**What to do:** Could you update the items below so that "Where should I click to" becomes "Where do I click to" everywhere, with nothing else changed?
Start of Listing
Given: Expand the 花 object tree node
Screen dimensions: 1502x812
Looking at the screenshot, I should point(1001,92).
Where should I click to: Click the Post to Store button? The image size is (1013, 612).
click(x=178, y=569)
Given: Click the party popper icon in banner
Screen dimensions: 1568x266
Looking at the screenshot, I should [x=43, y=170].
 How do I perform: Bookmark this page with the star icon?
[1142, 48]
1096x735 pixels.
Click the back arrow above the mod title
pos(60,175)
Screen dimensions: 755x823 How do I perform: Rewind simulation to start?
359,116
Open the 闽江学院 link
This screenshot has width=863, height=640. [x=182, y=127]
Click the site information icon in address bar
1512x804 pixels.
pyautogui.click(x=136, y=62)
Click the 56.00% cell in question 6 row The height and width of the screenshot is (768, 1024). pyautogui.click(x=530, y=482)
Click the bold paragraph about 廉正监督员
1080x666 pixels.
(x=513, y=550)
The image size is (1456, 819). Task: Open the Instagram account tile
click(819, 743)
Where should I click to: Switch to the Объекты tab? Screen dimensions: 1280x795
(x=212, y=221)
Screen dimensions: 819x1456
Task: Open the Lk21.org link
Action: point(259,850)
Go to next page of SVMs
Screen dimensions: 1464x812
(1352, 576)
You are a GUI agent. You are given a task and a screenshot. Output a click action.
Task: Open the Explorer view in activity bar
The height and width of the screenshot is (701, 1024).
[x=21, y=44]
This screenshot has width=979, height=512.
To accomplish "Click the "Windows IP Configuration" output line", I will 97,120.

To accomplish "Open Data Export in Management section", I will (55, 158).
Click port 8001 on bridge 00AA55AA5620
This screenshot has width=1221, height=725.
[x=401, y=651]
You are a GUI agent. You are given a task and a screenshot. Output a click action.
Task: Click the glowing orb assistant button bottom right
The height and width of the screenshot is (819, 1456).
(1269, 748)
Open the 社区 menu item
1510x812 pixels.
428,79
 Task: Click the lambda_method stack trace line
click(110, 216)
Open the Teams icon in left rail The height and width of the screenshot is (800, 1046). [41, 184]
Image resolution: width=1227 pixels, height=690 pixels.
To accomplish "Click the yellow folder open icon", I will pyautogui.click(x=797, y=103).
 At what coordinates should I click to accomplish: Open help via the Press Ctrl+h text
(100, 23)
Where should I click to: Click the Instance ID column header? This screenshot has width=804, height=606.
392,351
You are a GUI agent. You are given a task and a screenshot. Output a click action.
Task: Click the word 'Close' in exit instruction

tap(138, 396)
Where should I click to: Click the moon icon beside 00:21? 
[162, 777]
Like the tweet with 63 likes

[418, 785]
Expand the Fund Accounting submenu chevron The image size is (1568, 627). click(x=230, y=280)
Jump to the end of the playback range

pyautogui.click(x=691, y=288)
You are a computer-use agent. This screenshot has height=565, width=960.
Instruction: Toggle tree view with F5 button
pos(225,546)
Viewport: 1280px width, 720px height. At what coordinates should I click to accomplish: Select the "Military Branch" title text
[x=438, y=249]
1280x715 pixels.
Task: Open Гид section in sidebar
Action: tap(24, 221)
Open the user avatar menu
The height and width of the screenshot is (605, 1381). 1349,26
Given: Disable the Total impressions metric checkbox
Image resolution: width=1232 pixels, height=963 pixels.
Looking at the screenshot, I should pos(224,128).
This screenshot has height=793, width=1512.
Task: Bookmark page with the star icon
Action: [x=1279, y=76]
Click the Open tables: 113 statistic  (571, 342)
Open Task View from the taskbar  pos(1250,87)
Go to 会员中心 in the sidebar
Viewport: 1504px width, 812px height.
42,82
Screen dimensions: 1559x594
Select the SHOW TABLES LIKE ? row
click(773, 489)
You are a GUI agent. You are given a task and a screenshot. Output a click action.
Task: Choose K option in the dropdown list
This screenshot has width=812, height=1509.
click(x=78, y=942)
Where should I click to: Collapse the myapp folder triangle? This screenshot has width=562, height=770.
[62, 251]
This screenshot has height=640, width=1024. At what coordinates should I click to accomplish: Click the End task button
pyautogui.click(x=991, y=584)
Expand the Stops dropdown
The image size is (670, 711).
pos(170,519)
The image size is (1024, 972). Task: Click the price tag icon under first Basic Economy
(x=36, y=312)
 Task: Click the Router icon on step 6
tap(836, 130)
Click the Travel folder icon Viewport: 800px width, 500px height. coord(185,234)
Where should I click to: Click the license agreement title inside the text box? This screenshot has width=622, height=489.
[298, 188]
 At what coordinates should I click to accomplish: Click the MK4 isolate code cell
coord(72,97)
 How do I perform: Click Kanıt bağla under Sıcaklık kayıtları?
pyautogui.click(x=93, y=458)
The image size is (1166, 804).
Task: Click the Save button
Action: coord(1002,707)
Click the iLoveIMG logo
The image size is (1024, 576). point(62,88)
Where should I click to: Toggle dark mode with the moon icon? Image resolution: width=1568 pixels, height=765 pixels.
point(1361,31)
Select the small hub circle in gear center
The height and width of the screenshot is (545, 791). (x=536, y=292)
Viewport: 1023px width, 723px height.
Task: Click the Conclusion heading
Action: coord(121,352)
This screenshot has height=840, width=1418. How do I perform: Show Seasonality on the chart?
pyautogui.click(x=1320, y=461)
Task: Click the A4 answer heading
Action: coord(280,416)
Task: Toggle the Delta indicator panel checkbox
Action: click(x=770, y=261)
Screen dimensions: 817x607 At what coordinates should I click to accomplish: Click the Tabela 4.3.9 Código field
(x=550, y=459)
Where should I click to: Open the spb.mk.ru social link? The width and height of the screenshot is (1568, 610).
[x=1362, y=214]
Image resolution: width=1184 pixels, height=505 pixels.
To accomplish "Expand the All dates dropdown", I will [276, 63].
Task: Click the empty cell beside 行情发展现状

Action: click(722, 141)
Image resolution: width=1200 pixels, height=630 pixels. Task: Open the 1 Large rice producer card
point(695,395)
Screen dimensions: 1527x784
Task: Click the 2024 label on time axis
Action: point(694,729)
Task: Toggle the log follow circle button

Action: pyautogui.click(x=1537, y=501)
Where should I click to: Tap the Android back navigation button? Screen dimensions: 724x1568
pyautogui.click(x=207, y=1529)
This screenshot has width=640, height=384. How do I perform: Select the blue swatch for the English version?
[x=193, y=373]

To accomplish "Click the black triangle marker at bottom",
End of Listing
**Expected output:**
Given: Expand the 花 object tree node
Screen dimensions: 1502x812
Looking at the screenshot, I should point(1001,92).
Where do I click to: Click the Post to Store button? The image size is (1013, 612).
click(x=178, y=569)
Given: Click the party popper icon in banner
Screen dimensions: 1568x266
Looking at the screenshot, I should [x=43, y=170].
 How do I perform: Bookmark this page with the star icon?
[1142, 48]
1096x735 pixels.
Click the back arrow above the mod title
pos(60,175)
Screen dimensions: 755x823 How do I perform: Rewind simulation to start?
359,116
Open the 闽江学院 link
This screenshot has width=863, height=640. [x=182, y=127]
Click the site information icon in address bar
1512x804 pixels.
pyautogui.click(x=136, y=62)
Click the 56.00% cell in question 6 row The height and width of the screenshot is (768, 1024). pyautogui.click(x=530, y=482)
Click the bold paragraph about 廉正监督员
1080x666 pixels.
(x=513, y=550)
The image size is (1456, 819). Task: Open the Instagram account tile
click(819, 743)
Where do I click to: Switch to the Объекты tab? Screen dimensions: 1280x795
(x=212, y=221)
Screen dimensions: 819x1456
Task: Open the Lk21.org link
Action: point(259,850)
Go to next page of SVMs
Screen dimensions: 1464x812
(1352, 576)
You are a GUI agent. You are given a task and a screenshot. Output a click action.
Task: Open the Explorer view in activity bar
The height and width of the screenshot is (701, 1024).
[x=21, y=44]
This screenshot has width=979, height=512.
To accomplish "Click the "Windows IP Configuration" output line", I will 97,120.

To accomplish "Open Data Export in Management section", I will (55, 158).
Click port 8001 on bridge 00AA55AA5620
This screenshot has width=1221, height=725.
[x=401, y=651]
You are a GUI agent. You are given a task and a screenshot. Output a click action.
Task: Click the glowing orb assistant button bottom right
The height and width of the screenshot is (819, 1456).
(1269, 748)
Open the 社区 menu item
1510x812 pixels.
428,79
 Task: Click the lambda_method stack trace line
click(110, 216)
Open the Teams icon in left rail The height and width of the screenshot is (800, 1046). [41, 184]
Image resolution: width=1227 pixels, height=690 pixels.
To accomplish "Click the yellow folder open icon", I will pyautogui.click(x=797, y=103).
 At what coordinates should I click to accomplish: Open help via the Press Ctrl+h text
(100, 23)
Where do I click to: Click the Instance ID column header? This screenshot has width=804, height=606.
392,351
You are a GUI agent. You are given a task and a screenshot. Output a click action.
Task: Click the word 'Close' in exit instruction

tap(138, 396)
Where do I click to: Click the moon icon beside 00:21? 
[162, 777]
Like the tweet with 63 likes

[418, 785]
Expand the Fund Accounting submenu chevron The image size is (1568, 627). click(x=230, y=280)
Jump to the end of the playback range

pyautogui.click(x=691, y=288)
You are a computer-use agent. This screenshot has height=565, width=960.
Instruction: Toggle tree view with F5 button
pos(225,546)
Viewport: 1280px width, 720px height. At what coordinates should I click to accomplish: Select the "Military Branch" title text
[x=438, y=249]
1280x715 pixels.
Task: Open Гид section in sidebar
Action: tap(24, 221)
Open the user avatar menu
The height and width of the screenshot is (605, 1381). 1349,26
Given: Disable the Total impressions metric checkbox
Image resolution: width=1232 pixels, height=963 pixels.
Looking at the screenshot, I should pos(224,128).
This screenshot has height=793, width=1512.
Task: Bookmark page with the star icon
Action: [x=1279, y=76]
Click the Open tables: 113 statistic  (571, 342)
Open Task View from the taskbar  pos(1250,87)
Go to 会员中心 in the sidebar
Viewport: 1504px width, 812px height.
42,82
Screen dimensions: 1559x594
Select the SHOW TABLES LIKE ? row
click(773, 489)
You are a GUI agent. You are given a task and a screenshot. Output a click action.
Task: Choose K option in the dropdown list
This screenshot has width=812, height=1509.
click(x=78, y=942)
Where do I click to: Collapse the myapp folder triangle? This screenshot has width=562, height=770.
[62, 251]
This screenshot has height=640, width=1024. At what coordinates should I click to accomplish: Click the End task button
pyautogui.click(x=991, y=584)
Expand the Stops dropdown
The image size is (670, 711).
pos(170,519)
The image size is (1024, 972). Task: Click the price tag icon under first Basic Economy
(x=36, y=312)
 Task: Click the Router icon on step 6
tap(836, 130)
Click the Travel folder icon Viewport: 800px width, 500px height. coord(185,234)
Where do I click to: Click the license agreement title inside the text box? This screenshot has width=622, height=489.
[298, 188]
 At what coordinates should I click to accomplish: Click the MK4 isolate code cell
coord(72,97)
 How do I perform: Click Kanıt bağla under Sıcaklık kayıtları?
pyautogui.click(x=93, y=458)
The image size is (1166, 804).
Task: Click the Save button
Action: coord(1002,707)
Click the iLoveIMG logo
The image size is (1024, 576). point(62,88)
Where do I click to: Toggle dark mode with the moon icon? Image resolution: width=1568 pixels, height=765 pixels.
point(1361,31)
Select the small hub circle in gear center
The height and width of the screenshot is (545, 791). (x=536, y=292)
Viewport: 1023px width, 723px height.
Task: Click the Conclusion heading
Action: coord(121,352)
This screenshot has height=840, width=1418. How do I perform: Show Seasonality on the chart?
pyautogui.click(x=1320, y=461)
Task: Click the A4 answer heading
Action: coord(280,416)
Task: Toggle the Delta indicator panel checkbox
Action: click(x=770, y=261)
Screen dimensions: 817x607 At what coordinates should I click to accomplish: Click the Tabela 4.3.9 Código field
(x=550, y=459)
Where do I click to: Open the spb.mk.ru social link? The width and height of the screenshot is (1568, 610).
[x=1362, y=214]
Image resolution: width=1184 pixels, height=505 pixels.
To accomplish "Expand the All dates dropdown", I will [276, 63].
Task: Click the empty cell beside 行情发展现状

Action: click(722, 141)
Image resolution: width=1200 pixels, height=630 pixels. Task: Open the 1 Large rice producer card
point(695,395)
Screen dimensions: 1527x784
Task: Click the 2024 label on time axis
Action: point(694,729)
Task: Toggle the log follow circle button

Action: pyautogui.click(x=1537, y=501)
Where do I click to: Tap the Android back navigation button? Screen dimensions: 724x1568
pyautogui.click(x=207, y=1529)
This screenshot has width=640, height=384. How do I perform: Select the blue swatch for the English version?
[x=193, y=373]

To accomplish "Click the black triangle marker at bottom",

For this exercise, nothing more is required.